We live in a wondrous age where scientists don't exactly find it hard to make out exoplanets against the inky blackness of the night sky – but as for discovering worlds that might also support life, it's not always easy.
Which is why it's so exciting that researchers think they might have now uncovered a new best candidate to investigate for signs of life beyond our Solar System: it's called LHS 1140b, a distant world that's a little larger than Earth, located about 40 light-years away.
"This is the most exciting exoplanet I've seen in the past decade," says lead researcher Jason Dittmann from the Harvard-Smithsonian Centre for Astrophysics.
"We could hardly hope for a better target to perform one of the biggest quests in science – searching for evidence of life beyond Earth."
Artist's impression. Credit: M. Weiss/CfA |
LHS 1140b is what's called a super-Earth – a planet with more mass than Earth, but less than 10 times as much. In this case, the exoplanet has a mass around seven times greater than Earth, but it's only 1.4 times the size – which the team attributes to a much higher density, likely consisting of a dense iron core.
But what makes LHS 1140b so intriguing for further analysis isn't its size or mass – but the fact that it orbits within the habitable zone of its host star, a faint red dwarf called LHS 1140, located in the Cetus constellation.
LHS 1140b is actually 10 times closer to its host star than Earth is to the Sun – but because LHS 1140 is also significantly cooler and dimmer than the Sun, it means the exoplanet doesn't get fried by the proximity, ultimately receiving only about half as much sunlight as Earth.
"The present conditions of the red dwarf are particularly favourable," says one of the team, astronomer Nicola Astudillo-Defru from Geneva Observatory in Switzerland.
"LHS 1140 spins more slowly and emits less high-energy radiation than other similar low-mass stars."

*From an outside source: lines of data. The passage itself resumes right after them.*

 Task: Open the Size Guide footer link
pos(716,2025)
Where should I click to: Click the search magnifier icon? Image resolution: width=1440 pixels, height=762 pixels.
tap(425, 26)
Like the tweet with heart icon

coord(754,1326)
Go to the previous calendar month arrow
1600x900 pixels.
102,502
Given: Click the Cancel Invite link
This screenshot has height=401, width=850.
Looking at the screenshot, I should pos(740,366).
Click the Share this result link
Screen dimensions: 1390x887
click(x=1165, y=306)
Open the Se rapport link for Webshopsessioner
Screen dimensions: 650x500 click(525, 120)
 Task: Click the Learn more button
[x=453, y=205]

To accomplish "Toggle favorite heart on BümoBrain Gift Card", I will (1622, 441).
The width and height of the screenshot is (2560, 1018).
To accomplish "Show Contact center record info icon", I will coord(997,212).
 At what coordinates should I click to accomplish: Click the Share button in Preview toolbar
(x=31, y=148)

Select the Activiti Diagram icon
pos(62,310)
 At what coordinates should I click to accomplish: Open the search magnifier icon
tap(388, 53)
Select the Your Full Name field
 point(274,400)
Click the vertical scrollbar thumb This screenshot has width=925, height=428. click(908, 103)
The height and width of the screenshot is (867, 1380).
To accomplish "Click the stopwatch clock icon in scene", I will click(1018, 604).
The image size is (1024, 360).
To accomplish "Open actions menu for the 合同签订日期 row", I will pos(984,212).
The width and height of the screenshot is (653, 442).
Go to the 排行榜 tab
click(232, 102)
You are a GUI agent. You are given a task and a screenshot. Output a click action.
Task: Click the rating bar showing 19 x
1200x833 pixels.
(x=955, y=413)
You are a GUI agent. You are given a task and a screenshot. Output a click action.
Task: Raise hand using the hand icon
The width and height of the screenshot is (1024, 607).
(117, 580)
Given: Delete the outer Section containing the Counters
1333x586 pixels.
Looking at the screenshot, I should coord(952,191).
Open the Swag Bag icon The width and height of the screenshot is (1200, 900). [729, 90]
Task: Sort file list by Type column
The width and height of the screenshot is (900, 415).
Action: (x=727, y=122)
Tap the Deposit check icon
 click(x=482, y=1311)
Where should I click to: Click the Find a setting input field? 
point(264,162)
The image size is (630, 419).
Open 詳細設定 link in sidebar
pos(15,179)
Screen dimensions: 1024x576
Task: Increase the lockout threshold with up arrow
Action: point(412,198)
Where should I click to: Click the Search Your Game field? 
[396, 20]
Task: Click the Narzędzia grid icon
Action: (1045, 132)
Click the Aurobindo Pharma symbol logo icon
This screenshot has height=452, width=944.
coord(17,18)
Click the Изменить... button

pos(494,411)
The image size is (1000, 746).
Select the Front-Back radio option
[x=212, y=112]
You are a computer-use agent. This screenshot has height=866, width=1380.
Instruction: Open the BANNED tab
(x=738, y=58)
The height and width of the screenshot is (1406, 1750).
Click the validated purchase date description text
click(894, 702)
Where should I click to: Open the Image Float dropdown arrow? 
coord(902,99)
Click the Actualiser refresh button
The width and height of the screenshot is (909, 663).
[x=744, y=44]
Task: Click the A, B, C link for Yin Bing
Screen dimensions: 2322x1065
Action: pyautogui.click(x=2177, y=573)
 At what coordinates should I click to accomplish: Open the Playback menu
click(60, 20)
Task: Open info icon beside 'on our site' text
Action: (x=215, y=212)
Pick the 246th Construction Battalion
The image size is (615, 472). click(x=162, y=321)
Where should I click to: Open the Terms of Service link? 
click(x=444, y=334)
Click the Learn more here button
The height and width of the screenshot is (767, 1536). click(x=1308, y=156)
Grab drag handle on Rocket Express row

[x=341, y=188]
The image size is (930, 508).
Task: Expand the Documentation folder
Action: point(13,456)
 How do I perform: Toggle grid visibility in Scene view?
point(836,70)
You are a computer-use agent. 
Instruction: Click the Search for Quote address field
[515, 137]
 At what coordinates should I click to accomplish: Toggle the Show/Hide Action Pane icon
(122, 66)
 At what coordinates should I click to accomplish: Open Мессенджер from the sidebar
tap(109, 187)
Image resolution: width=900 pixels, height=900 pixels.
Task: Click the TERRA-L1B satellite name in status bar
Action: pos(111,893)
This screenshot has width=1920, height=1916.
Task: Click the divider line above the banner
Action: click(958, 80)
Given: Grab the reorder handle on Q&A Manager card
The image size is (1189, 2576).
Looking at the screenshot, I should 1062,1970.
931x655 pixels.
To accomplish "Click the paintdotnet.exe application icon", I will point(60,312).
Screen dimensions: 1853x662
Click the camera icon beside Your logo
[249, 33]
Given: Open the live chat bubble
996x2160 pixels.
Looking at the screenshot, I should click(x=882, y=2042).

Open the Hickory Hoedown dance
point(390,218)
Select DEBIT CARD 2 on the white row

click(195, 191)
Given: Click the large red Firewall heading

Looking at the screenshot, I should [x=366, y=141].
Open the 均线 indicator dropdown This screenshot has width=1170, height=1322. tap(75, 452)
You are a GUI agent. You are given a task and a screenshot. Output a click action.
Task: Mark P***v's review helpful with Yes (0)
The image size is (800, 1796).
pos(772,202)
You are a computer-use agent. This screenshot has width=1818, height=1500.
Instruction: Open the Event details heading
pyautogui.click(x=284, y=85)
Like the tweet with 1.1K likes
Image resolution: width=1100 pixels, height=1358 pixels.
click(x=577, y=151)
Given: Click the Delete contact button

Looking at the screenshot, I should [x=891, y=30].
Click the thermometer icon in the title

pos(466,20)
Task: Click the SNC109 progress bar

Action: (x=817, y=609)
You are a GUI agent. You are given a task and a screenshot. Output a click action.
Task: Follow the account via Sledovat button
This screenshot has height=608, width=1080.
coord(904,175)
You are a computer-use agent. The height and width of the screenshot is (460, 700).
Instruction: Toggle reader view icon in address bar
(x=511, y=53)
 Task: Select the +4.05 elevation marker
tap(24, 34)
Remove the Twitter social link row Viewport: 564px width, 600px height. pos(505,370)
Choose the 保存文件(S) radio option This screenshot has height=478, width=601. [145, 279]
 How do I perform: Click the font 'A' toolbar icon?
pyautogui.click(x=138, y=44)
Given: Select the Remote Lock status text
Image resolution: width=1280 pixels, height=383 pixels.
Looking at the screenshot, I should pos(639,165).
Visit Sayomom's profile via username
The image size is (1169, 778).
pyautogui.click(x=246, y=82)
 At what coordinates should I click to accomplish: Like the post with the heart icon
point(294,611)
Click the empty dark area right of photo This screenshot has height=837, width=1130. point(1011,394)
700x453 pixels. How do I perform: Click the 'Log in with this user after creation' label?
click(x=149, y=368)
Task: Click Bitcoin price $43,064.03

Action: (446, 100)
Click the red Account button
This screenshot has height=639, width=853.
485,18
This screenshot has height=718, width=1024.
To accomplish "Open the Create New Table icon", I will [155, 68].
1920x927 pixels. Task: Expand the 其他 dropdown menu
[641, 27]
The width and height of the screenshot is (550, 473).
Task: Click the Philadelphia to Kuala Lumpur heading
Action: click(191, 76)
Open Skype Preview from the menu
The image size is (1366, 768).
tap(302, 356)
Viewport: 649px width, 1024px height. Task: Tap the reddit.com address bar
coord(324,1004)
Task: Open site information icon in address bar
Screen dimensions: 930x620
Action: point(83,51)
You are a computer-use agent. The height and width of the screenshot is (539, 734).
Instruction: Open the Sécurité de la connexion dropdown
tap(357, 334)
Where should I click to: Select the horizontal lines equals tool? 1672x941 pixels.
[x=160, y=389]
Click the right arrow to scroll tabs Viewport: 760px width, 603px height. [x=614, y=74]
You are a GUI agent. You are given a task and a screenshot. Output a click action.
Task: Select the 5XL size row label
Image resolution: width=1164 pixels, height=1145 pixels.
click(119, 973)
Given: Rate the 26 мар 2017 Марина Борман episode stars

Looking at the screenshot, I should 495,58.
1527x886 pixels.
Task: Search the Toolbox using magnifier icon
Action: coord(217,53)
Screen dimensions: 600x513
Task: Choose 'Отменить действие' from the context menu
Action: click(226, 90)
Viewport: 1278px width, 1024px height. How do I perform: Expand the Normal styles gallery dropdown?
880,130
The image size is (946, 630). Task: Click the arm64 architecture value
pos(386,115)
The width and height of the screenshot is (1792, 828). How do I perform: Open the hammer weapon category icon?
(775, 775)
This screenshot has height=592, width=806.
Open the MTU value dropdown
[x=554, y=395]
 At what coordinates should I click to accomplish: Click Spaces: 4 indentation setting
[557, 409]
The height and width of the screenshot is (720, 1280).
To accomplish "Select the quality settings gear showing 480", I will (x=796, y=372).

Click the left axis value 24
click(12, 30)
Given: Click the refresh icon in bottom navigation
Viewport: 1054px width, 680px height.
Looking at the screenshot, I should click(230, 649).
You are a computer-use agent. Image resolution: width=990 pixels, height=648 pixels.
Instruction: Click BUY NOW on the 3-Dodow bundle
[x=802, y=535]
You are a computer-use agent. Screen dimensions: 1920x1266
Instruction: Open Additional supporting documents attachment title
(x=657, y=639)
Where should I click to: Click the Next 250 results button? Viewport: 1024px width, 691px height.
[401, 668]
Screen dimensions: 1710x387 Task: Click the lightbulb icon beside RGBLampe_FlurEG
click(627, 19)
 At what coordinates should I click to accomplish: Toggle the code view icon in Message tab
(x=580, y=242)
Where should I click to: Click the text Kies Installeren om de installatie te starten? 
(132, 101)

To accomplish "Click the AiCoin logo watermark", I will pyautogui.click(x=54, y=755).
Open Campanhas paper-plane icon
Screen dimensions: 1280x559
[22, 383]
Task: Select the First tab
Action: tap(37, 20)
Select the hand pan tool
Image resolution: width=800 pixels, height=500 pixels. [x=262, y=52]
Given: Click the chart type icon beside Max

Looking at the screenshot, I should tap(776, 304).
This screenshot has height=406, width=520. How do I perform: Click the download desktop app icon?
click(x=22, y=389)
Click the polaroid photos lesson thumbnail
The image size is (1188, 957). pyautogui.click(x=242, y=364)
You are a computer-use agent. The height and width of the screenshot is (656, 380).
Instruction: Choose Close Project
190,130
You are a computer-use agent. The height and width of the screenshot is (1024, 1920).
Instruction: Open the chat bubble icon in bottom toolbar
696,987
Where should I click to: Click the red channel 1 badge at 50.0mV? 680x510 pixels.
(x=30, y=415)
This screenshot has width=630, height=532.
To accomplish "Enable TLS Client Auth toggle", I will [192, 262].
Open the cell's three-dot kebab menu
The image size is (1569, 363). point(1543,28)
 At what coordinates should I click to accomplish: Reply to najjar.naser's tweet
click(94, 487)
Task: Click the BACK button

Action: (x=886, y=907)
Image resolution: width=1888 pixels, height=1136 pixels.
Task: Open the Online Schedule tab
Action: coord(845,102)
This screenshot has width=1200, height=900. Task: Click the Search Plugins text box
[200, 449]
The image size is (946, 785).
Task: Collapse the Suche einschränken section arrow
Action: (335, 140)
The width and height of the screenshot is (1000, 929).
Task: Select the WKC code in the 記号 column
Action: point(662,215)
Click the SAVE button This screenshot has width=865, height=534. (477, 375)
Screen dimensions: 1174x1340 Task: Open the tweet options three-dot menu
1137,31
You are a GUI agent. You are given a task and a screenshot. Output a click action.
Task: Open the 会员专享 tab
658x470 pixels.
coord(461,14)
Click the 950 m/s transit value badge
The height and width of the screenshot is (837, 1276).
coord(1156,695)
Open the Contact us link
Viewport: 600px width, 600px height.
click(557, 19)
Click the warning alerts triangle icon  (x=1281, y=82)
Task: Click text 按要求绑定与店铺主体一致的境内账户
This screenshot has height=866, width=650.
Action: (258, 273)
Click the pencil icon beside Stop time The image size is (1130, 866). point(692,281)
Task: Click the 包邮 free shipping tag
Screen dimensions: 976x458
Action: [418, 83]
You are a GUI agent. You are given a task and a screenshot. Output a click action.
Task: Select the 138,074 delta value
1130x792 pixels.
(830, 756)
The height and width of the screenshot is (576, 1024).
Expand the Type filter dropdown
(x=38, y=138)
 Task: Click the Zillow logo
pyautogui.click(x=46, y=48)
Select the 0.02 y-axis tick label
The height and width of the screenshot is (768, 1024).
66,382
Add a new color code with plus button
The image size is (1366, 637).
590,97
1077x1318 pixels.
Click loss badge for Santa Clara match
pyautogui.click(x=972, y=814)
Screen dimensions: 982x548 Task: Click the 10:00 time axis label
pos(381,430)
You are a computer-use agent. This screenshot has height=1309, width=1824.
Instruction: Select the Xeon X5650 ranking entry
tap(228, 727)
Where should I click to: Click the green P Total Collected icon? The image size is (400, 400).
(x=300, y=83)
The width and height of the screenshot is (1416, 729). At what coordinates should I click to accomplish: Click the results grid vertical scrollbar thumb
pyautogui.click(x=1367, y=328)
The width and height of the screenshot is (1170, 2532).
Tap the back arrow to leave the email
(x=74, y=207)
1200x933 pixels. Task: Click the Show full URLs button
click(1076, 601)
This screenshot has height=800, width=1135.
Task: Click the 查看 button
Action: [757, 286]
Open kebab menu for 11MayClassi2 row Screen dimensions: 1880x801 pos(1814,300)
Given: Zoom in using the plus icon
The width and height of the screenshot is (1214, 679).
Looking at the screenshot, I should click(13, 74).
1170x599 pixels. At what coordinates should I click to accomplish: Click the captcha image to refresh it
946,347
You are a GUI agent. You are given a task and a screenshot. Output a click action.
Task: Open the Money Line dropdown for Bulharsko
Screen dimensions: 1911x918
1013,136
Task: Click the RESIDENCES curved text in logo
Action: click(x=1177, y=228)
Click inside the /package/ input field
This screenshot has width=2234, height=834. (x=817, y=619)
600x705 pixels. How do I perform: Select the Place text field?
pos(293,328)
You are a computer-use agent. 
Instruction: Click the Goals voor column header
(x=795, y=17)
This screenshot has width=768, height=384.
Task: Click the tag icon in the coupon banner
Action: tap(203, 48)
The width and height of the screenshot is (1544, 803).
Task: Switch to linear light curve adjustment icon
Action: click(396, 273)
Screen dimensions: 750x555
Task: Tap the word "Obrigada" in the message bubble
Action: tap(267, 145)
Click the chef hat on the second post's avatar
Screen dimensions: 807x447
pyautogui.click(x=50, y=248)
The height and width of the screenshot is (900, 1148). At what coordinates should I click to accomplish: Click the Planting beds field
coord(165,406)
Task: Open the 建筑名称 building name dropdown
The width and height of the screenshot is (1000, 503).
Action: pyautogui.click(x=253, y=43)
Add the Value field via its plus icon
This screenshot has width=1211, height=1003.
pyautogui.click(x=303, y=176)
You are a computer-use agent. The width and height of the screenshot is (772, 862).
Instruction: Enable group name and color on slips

That's important because the amount of heat and light coming from the star isn't so hot that liquid water can't exist on the planetary surface – something which is essential for life as we know it, and the definition of whether a planet falls within a star's habitable zone (akaGoldilocks zone).
The researchers detected LHS 1140b using the European Southern Observatory's (ESO) HARPS instrument at the La Silla Observatory in Chile.
The exoplanet is estimated to be around 5 billion years old, and may not have always been so hospitable – it's likely that the red dwarf star when younger may have been more volatile, potentially stripping water from LHS 1140b's atmosphere, if it once had one.
The team is hopeful however that the planet may have retained or regained an atmosphere, perhaps by trapping steam generated by magma oceans that may have boiled on the surface in its distant past.
Artist's impression. Credit: ESO/spaceengine.org |
To help verify that hypothesis, the team intends to further study the planet with the Hubble Space Telescope and the ESO's upcoming Extremely Large Telescope, due for completion in 2024 (a long time away, but hey, it is extremely large).
Of course, it's not the only distant world to get astronomers hugely excited in recent times. Just this month, scientists announced the detection of an atmosphere around another super-Earth called Gliese 1132b.
It's a similar distance from Earth at about 39 light-years, but as Fiona MacDonald reported for us at the time, just because these distant exoplanets offer promising signs of habitability, that's not confirmation of habitability until we know a lot more – nor is it proof of the ultimate thing we're really searching for… alien life itself:
"And let's not forget that we've recently been burned by the detection of the TRAPPIST–1 'sister solar system' and neighbouring Earth-like planet Proxima b, both of which are unlikely to be the friendlyplaces for life we first thought they were."
But hey, nobody said it was easy, right? What we do know now is that LHS 1140b is sending us all the right signs to warrant some serious further investigation.
For now, that's all a space-loving science community can hope to ask for.
"The LHS 1140 system might prove to be an even more important target for the future characterisation of planets in the habitable zone than Proxima b or TRAPPIST–1," explain two of the team, Xavier Delfosse and Xavier Bonfils from the French National Centre for Scientific Research.
"This has been a remarkable year for exoplanet discoveries!"
The findings are reported in Nature.